** INPUT **
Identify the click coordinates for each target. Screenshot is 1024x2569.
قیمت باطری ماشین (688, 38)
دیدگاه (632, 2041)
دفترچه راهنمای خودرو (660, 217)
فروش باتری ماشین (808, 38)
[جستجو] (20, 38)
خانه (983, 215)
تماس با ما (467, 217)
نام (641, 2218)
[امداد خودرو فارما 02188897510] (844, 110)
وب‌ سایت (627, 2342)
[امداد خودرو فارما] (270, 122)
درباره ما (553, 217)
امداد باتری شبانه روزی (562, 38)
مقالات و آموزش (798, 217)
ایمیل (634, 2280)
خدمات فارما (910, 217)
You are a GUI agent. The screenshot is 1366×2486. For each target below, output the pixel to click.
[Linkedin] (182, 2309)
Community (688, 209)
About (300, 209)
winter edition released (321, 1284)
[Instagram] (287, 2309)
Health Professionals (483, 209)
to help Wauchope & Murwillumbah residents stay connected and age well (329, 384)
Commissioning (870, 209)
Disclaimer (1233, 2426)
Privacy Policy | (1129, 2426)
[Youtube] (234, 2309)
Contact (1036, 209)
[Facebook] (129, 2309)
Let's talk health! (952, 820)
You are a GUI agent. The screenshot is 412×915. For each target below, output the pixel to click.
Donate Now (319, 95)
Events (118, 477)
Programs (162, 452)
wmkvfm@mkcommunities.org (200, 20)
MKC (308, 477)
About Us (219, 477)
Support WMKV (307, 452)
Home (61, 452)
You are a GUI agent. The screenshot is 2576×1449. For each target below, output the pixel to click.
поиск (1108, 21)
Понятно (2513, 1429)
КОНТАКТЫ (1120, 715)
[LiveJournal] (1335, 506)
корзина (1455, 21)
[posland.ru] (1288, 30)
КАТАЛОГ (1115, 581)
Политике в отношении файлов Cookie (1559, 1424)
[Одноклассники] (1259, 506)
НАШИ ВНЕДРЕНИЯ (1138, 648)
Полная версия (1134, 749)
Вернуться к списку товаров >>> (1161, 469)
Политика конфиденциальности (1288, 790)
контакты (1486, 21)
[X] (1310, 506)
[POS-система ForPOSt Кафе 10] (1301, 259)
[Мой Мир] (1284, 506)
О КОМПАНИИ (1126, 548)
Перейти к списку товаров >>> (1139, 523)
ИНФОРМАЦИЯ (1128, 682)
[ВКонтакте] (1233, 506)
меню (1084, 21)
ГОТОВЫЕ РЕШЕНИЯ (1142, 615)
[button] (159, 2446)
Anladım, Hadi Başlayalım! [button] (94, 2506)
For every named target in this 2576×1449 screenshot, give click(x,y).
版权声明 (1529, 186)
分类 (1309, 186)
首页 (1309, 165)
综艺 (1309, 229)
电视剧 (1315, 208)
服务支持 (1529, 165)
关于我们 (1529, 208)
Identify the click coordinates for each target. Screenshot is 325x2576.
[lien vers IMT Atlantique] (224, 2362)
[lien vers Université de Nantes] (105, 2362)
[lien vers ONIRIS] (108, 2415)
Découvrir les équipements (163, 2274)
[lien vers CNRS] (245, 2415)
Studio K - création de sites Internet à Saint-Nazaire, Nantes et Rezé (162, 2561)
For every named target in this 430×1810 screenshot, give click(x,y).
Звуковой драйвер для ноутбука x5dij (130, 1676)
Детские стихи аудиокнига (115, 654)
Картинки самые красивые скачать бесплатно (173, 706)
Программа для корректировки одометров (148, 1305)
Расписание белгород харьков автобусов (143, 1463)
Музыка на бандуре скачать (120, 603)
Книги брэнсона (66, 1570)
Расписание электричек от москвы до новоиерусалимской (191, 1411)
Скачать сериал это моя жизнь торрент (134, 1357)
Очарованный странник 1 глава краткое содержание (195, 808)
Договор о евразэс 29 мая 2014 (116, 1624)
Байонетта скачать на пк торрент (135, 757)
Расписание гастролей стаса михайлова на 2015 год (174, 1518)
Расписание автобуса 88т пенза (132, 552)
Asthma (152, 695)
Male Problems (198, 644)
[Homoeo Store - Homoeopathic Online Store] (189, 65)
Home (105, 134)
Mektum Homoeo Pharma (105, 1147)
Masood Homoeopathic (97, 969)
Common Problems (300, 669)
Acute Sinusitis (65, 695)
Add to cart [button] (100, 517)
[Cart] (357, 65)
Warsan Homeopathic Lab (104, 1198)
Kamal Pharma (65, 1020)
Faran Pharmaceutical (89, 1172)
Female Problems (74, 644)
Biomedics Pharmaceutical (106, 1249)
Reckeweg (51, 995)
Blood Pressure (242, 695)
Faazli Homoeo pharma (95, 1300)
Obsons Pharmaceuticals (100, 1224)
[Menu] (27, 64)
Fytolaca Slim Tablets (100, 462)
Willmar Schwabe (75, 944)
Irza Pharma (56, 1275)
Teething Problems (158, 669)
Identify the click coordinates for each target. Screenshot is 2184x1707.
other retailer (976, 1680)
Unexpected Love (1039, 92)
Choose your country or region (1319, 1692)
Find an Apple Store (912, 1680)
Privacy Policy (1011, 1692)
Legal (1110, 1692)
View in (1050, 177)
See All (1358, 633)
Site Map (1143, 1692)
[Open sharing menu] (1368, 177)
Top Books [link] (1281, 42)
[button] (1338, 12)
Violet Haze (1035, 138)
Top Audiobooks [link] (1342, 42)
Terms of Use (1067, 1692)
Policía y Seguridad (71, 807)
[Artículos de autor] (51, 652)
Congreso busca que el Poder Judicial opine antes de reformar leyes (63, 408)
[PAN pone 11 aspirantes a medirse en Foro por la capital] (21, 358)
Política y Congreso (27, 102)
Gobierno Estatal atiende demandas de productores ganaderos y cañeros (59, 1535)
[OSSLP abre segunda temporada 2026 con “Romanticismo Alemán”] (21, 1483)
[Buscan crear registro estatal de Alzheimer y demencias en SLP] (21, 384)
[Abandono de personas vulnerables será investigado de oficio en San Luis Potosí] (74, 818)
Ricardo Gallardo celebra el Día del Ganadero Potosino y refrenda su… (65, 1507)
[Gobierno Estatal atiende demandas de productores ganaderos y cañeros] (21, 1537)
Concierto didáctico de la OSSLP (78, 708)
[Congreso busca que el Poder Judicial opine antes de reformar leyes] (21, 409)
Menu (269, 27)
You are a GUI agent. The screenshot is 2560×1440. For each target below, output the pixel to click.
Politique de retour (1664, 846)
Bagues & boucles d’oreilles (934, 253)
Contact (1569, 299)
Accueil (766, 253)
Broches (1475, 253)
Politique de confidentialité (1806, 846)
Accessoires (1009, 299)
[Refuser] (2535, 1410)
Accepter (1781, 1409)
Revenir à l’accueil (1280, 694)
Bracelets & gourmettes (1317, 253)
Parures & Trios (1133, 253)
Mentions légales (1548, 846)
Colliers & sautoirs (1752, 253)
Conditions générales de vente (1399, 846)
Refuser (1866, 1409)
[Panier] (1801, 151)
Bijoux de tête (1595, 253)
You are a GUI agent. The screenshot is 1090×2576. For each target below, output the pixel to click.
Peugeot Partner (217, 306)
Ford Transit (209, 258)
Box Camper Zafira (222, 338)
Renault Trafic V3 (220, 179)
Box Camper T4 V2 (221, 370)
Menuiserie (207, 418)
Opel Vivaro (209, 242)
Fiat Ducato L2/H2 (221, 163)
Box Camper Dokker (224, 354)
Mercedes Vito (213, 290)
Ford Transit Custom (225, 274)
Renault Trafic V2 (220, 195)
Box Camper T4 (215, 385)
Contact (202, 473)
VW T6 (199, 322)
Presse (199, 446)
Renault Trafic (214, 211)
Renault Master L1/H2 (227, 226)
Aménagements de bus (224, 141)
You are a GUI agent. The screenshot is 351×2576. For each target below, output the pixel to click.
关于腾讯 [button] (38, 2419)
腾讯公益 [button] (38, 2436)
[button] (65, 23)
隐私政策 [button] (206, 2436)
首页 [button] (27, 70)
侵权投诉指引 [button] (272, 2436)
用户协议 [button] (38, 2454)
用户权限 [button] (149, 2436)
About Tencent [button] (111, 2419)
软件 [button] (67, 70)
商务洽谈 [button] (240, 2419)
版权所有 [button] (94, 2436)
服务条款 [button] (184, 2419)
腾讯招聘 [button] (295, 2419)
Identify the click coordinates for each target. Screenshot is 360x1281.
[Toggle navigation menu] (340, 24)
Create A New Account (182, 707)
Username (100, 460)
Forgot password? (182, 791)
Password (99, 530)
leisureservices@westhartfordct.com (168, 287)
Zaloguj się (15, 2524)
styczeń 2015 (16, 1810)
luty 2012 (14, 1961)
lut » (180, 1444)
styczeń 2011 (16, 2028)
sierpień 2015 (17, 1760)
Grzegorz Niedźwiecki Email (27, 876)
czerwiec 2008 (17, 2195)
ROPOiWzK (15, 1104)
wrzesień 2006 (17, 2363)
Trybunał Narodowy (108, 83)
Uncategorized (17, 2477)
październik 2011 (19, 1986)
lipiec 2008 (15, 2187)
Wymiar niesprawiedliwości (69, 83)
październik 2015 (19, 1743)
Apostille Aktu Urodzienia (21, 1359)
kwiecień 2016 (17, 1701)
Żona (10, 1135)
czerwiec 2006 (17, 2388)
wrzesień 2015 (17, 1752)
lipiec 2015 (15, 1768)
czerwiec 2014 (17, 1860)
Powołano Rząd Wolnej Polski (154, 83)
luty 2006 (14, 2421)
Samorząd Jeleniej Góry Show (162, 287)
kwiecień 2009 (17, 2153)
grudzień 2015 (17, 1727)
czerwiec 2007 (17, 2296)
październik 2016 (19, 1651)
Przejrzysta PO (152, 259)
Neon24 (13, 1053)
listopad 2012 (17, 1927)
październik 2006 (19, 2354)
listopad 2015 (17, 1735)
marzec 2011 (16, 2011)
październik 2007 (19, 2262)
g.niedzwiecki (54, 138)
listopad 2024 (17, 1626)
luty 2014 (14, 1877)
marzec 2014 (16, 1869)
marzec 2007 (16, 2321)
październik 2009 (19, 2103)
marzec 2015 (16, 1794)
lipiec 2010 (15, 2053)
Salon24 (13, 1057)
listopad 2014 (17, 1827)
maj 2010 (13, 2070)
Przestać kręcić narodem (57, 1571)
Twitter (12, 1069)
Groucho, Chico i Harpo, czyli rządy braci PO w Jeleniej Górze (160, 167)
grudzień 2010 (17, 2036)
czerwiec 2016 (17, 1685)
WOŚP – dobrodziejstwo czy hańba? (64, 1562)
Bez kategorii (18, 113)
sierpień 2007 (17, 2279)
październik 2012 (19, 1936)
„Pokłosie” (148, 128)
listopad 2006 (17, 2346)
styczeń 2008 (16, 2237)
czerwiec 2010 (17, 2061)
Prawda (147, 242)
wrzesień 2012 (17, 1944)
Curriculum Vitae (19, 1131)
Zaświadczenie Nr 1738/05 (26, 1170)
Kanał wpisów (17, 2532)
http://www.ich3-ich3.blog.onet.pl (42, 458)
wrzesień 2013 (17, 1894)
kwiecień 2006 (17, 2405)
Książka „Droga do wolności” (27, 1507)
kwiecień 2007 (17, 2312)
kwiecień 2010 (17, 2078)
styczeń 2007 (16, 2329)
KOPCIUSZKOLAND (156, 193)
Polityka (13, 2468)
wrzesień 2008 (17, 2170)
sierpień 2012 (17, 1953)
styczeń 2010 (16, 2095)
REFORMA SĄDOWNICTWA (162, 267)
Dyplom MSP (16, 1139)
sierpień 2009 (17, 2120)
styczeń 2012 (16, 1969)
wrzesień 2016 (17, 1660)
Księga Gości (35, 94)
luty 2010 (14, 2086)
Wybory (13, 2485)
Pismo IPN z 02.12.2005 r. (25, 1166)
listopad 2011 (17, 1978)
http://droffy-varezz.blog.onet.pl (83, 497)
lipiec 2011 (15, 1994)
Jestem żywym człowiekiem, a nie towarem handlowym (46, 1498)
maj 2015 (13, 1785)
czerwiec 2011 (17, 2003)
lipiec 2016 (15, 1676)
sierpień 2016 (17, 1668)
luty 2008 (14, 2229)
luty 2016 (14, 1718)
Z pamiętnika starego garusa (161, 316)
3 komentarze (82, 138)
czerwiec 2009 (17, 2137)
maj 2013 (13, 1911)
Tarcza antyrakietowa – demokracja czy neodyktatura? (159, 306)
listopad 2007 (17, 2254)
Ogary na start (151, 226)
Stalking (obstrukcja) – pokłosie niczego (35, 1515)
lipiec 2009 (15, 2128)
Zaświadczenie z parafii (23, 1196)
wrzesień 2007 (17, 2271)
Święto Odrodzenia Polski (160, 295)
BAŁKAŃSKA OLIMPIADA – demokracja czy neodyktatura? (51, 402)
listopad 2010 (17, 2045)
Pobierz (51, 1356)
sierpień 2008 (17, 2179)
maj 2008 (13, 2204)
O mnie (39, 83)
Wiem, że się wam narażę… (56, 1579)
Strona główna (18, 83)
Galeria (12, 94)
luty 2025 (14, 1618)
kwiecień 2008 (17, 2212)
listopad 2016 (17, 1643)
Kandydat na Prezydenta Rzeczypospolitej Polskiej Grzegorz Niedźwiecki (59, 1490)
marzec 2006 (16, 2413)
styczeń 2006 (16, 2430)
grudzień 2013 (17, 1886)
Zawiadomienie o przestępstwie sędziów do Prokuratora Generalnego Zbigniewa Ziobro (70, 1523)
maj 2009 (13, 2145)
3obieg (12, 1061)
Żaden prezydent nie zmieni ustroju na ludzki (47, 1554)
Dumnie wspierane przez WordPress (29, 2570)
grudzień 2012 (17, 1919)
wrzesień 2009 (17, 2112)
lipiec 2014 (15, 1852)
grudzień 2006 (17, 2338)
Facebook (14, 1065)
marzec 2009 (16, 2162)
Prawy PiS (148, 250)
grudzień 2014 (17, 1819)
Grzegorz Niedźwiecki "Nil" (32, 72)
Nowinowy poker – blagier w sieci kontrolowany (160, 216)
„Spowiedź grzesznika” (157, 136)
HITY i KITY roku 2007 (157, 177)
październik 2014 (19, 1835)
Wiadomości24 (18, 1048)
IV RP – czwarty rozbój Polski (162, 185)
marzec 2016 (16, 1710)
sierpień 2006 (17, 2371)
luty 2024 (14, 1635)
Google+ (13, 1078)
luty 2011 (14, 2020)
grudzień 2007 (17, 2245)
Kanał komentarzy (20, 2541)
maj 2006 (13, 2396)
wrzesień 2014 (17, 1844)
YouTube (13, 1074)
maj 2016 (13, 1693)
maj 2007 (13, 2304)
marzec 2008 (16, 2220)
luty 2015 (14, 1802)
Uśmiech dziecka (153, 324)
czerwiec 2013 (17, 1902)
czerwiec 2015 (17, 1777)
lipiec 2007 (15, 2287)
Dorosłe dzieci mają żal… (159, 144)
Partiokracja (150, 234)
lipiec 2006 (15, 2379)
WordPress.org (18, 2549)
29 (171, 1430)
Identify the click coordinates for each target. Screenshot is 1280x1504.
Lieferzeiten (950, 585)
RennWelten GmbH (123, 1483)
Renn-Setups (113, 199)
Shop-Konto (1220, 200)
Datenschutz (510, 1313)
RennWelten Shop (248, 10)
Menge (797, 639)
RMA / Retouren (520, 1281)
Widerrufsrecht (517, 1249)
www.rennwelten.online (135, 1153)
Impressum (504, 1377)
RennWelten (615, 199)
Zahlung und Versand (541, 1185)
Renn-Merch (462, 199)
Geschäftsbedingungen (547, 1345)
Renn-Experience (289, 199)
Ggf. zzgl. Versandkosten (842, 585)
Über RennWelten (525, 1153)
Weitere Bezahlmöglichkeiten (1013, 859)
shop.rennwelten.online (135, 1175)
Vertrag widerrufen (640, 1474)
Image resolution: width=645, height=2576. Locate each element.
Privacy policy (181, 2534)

** ASSIGNMENT **
Take the records above and return, word for word, only the lines that fall from the line with "maj 2008 (13, 2204)" to the line with "grudzień 2014 (17, 1819)", both of them included.

** ANSWER SECTION **
maj 2008 (13, 2204)
O mnie (39, 83)
Wiem, że się wam narażę… (56, 1579)
Strona główna (18, 83)
Galeria (12, 94)
luty 2025 (14, 1618)
kwiecień 2008 (17, 2212)
listopad 2016 (17, 1643)
Kandydat na Prezydenta Rzeczypospolitej Polskiej Grzegorz Niedźwiecki (59, 1490)
marzec 2006 (16, 2413)
styczeń 2006 (16, 2430)
grudzień 2013 (17, 1886)
Zawiadomienie o przestępstwie sędziów do Prokuratora Generalnego Zbigniewa Ziobro (70, 1523)
maj 2009 (13, 2145)
3obieg (12, 1061)
Żaden prezydent nie zmieni ustroju na ludzki (47, 1554)
Dumnie wspierane przez WordPress (29, 2570)
grudzień 2012 (17, 1919)
wrzesień 2009 (17, 2112)
lipiec 2014 (15, 1852)
grudzień 2006 (17, 2338)
Facebook (14, 1065)
marzec 2009 (16, 2162)
Prawy PiS (148, 250)
grudzień 2014 (17, 1819)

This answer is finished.